PUMA
Istituto di Scienza e Tecnologie dell'Informazione     
Coletto M., Lucchese C., Orlando S., Perego R. Electoral Predictions with Twitter: a Machine-Learning approach. In: IIR 2015 - 6th Italian Information Retrieval Workshop (Cagliari, Italy, 25-26 May 2015). Atti, article n. 13. Paolo Boldi, Reffaele Perego, Fabrizio Sebastiani (eds.). (CEUR Workshop Proceedings, vol. 1404). CEUR-WS.org, 2015.
 
 
Abstract
(English)
Several studies have shown how to approximately predict public opinion, such as in political elections, by analyzing user activities in blogging platforms and on-line social networks. The task is challenging for several reasons. Sample bias and automatic understanding of textual content are two of several non trivial issues. In this work we study how Twitter can provide some interesting insights concerning the primary elections of an Italian political party.

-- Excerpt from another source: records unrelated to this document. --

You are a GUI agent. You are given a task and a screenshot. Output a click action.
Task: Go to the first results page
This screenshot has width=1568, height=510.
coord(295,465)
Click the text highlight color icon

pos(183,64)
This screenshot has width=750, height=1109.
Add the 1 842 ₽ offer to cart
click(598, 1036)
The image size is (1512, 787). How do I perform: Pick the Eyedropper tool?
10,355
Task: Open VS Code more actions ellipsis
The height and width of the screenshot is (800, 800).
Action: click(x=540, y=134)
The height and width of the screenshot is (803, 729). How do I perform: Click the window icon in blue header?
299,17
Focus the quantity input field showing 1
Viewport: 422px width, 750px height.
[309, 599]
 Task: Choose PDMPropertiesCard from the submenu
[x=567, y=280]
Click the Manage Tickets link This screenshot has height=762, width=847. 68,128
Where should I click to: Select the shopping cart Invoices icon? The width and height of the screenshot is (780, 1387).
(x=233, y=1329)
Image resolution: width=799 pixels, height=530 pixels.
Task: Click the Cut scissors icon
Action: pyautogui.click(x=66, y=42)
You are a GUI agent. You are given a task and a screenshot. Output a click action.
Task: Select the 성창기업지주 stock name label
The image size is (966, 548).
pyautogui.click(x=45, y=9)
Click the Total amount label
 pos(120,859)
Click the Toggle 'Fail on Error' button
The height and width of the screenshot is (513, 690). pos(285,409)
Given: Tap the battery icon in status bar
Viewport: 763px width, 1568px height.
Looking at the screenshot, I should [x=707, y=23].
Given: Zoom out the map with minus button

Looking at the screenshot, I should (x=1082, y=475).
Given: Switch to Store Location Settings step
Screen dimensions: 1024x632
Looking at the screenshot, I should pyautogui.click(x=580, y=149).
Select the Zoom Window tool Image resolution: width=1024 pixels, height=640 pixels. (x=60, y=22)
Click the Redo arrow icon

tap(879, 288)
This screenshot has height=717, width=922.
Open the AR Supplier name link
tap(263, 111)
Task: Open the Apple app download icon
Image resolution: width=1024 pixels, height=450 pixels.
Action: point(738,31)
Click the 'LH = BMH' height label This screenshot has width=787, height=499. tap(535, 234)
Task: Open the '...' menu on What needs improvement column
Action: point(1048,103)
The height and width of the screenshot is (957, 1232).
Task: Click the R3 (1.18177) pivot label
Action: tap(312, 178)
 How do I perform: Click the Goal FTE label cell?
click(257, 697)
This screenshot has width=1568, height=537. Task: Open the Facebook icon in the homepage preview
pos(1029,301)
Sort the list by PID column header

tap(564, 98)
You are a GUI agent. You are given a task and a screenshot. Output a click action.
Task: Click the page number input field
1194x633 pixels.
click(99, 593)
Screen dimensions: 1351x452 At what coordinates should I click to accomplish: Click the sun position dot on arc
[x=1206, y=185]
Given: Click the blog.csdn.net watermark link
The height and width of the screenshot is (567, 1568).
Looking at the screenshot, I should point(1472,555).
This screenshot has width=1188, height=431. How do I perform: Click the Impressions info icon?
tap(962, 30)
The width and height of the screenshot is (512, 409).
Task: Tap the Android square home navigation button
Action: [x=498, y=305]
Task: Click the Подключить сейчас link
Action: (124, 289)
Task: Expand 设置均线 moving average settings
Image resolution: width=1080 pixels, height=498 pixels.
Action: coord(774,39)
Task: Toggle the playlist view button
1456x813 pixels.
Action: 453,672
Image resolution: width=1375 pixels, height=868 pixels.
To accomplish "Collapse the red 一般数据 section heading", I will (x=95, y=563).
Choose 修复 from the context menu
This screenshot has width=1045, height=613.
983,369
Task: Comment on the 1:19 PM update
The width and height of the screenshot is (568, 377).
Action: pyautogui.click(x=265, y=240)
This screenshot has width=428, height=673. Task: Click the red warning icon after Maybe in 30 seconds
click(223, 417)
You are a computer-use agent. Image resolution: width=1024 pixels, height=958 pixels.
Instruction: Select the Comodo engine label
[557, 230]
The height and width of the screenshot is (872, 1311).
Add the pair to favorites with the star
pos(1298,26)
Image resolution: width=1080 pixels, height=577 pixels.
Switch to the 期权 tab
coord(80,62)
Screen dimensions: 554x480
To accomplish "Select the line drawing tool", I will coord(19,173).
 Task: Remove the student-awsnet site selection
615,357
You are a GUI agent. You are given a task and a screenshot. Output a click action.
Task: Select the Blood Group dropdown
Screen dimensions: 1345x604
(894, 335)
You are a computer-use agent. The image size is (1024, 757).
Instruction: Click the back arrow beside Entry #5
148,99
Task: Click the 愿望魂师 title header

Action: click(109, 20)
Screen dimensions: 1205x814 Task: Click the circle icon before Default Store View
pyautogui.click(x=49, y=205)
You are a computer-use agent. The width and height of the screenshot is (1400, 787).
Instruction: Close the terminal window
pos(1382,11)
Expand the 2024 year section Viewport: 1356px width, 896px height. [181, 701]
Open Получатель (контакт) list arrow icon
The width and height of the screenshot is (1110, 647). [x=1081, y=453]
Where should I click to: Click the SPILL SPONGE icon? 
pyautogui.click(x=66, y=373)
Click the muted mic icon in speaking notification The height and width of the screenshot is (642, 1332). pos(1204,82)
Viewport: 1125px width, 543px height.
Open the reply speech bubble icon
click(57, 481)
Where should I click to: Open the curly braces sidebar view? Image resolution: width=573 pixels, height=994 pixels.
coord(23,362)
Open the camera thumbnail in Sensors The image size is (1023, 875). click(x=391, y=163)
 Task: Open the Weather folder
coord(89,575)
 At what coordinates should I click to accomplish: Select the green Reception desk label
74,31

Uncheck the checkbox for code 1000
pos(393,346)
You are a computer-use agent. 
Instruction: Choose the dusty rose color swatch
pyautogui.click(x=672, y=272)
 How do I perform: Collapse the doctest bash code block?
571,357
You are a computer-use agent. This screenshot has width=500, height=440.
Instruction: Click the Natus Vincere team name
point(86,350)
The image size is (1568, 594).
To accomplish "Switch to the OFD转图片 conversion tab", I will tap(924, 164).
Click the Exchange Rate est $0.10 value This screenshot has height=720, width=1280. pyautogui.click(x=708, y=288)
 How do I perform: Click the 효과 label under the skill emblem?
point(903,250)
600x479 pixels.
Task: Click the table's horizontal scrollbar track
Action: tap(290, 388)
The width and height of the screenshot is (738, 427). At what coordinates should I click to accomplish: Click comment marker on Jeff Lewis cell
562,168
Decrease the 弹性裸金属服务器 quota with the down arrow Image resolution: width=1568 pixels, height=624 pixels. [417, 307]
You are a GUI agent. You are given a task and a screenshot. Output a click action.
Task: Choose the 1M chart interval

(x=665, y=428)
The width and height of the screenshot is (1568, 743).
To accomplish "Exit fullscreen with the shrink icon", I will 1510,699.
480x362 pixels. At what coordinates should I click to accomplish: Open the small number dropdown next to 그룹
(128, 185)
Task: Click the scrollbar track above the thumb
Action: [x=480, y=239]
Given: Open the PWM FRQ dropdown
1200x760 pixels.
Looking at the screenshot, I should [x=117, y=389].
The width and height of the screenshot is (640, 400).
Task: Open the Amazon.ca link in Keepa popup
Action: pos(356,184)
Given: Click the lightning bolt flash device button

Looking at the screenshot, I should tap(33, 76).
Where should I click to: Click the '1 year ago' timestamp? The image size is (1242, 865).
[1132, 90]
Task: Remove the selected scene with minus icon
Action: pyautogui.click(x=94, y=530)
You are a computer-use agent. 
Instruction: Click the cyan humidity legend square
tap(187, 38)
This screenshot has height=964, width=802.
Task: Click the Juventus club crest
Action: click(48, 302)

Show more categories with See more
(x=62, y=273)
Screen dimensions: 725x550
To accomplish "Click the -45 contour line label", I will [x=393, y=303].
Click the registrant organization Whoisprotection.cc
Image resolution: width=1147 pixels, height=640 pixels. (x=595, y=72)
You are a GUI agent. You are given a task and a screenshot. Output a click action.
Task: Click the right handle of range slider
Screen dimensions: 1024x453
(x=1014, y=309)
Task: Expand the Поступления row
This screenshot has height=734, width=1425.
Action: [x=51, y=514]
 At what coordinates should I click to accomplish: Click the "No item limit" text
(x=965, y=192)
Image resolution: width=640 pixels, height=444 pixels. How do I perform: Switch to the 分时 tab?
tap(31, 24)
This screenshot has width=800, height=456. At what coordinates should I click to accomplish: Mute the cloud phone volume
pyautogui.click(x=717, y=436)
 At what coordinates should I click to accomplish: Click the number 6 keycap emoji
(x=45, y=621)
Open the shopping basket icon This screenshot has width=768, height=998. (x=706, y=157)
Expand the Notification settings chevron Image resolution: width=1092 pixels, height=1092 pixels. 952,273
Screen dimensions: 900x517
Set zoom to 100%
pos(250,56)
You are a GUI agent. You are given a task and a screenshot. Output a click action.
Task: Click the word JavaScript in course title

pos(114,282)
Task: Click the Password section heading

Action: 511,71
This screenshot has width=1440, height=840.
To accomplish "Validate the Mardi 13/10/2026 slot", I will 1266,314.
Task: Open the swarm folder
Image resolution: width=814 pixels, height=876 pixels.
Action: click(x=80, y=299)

State-of-the-art approaches rely on indicators based on tweet and user volumes, often including sentiment analysis. We investigate how to exploit and improve those indicators in order to reduce the bias of the Twitter users sample. We propose novel indicators and a novel content-based method. Furthermore, we study how a machine learning approach can learn correction factors for those indicators. Experimental results on Twitter data support the validity of the proposed methods and their improvement over the state of the art.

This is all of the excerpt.